Orioles manager Buck Showalter talks about Saturday's 6-1 win over the Diamondbacks. (Jon Meoli / Baltimore Sun)
What did we learn this year at Camden Yards? A week is all it takes for Baltimore to fall in love with one of its rookies. And it helps if you can hit lefties, too.
With his third home run in three starts since being called up last Sunday by the Orioles, rookie Trey Mancini joined an exclusive group in major league history and further cemented his status as the darling of a fan base desperate for someone to embrace.
Last time this happened, it was outfielder Joey Rickard during the first week of the season. And from the impact Mancini has had on a veteran team to the aw-shucks manner he has handled it, the similarities are plenty.
"It's been incredible, you know?" Mancini said after Saturday's game. "I could never imagine it happening this way, and it's still hard to believe. A week ago, I was down in Florida prepared for this, but it's cool, a week later, with everything that's happened, to be here in Baltimore and to contribute to it, to a postseason run."
Mancini's first week in the majors ends with him batting .364 (4-for-11) with a 1.689 OPS and three home runs, joining the Trevor Story of the Colorado Rockies this year and Carlos Quentin of the Arizona Diamondbacks in 2006 as the only players with home runs in each of their first three starts, according to STATS, LLC.
In Rickard's first week, which included a bit more playing time, he hit .444 with a 1.067 OPS and had the fans chanting his name on Opening Day.
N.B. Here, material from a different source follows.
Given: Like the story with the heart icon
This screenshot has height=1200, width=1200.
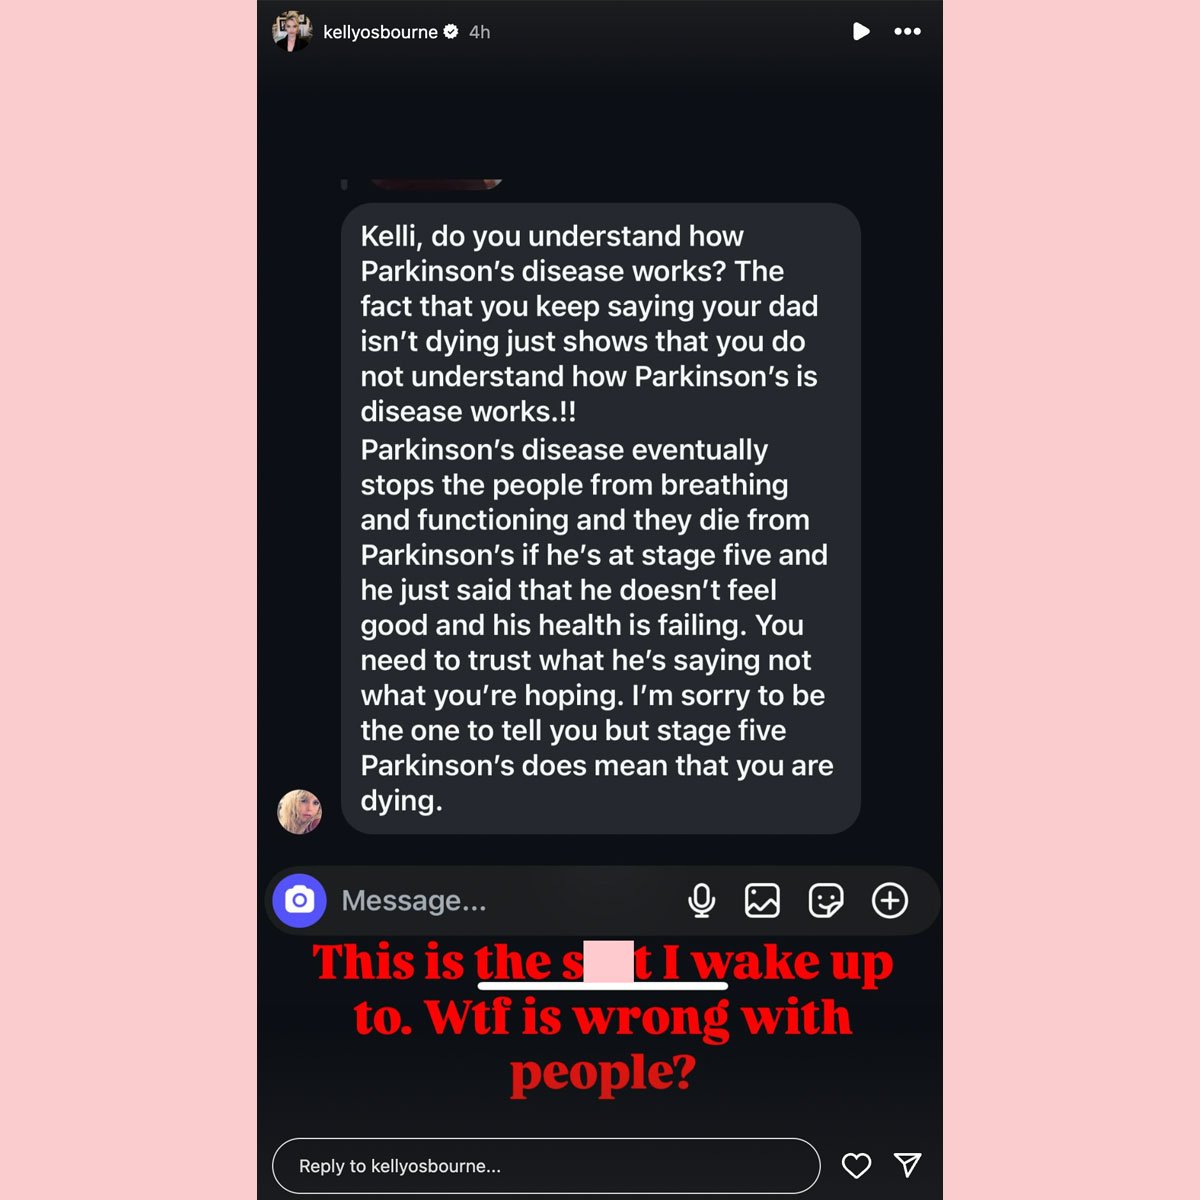Looking at the screenshot, I should pos(856,1165).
He cooled considerably after, but was a threat against left-handed pitching throughout.
Rickard hit .313 with an .861 OPS against left-handers this season, which is still the second best on the team. He hasn't played since July 20 with a torn thumb ligament and likely won't be seen again this season. His absence left a hole in a lineup that has been killed by all calibers of left-handed pitching this year.
That was one of the main reasons the Orioles dealt minor league catcher Jonah Heim to the Tampa Bay Rays to reunite with right-handed-hitting outfielder Steve Pearce. Pearce was hitting .377 against lefties for the Rays, and is a career .269 hitter against left-handers.
Once he joined the Orioles, that success dried up, as he hit .179 with a pair of home runs in 28 at-bats against lefties. His time with the team will be defined by the flexor mass injury that cost him several stretches out of the lineup, and ultimately forced surgery this week.
When the Orioles learned Pearce wouldn't be returning, instead of summoning an outfielder from their minicamp in Sarasota, Fla., it was Mancini. He hit .283 off lefties for Triple-A Norfolk this season, and brings a patient approach from the right side to the Orioles lineup.
He has started at designated hitter against Boston Red Sox left-handers Eduardo Rodriguez and David Price, plus Arizona Diamondbacks lefty Robbie Ray. He homered off each, showing he can possibly fill a need that the team has struggled with since the All-Star break. All four of his hits have been off lefties.
"It's a huge contribution, especially against left-handed pitching," right fielder Mark Trumbo said. "He looks like he's a real weapon. He's shown the ability to drive the ball, but he's having some really good at-bats and taking guys deep into counts. He looks really polished."
In a roundabout way, his presence on the team can be linked back to the person who his debut is so reminiscent of: Rickard.
They're far different players, but both stick out in the Orioles lineup. Rickard was an odd duckling for his speed and ability to grind out at-bats. Mancini is a slugger like the rest of them, but several scouts during this homestand have noted his plan at the plate is advanced compared to some of the veterans hitting around him.
There are still similarities. Back in April, Rickard was in awe that a packed ballpark could be so behind him when he was just a rookie trying to get acclimated to the majors.
Now, Mancini is playing in high-leverage games and homering in front of passionate, if not always large crowds. Saturday's attendance of 40,610 included about 40 of his closest friends and family members, who got to join the celebration. Of everything that has happened to Mancini in this week, that's what sticks out most.
"The biggest surprise? I think maybe the amount of support I've gotten from the fans and community and how many of my really close friends and family have come out to watch," he said. "Not that that was a surprise, but that's probably been the best part of the week for me."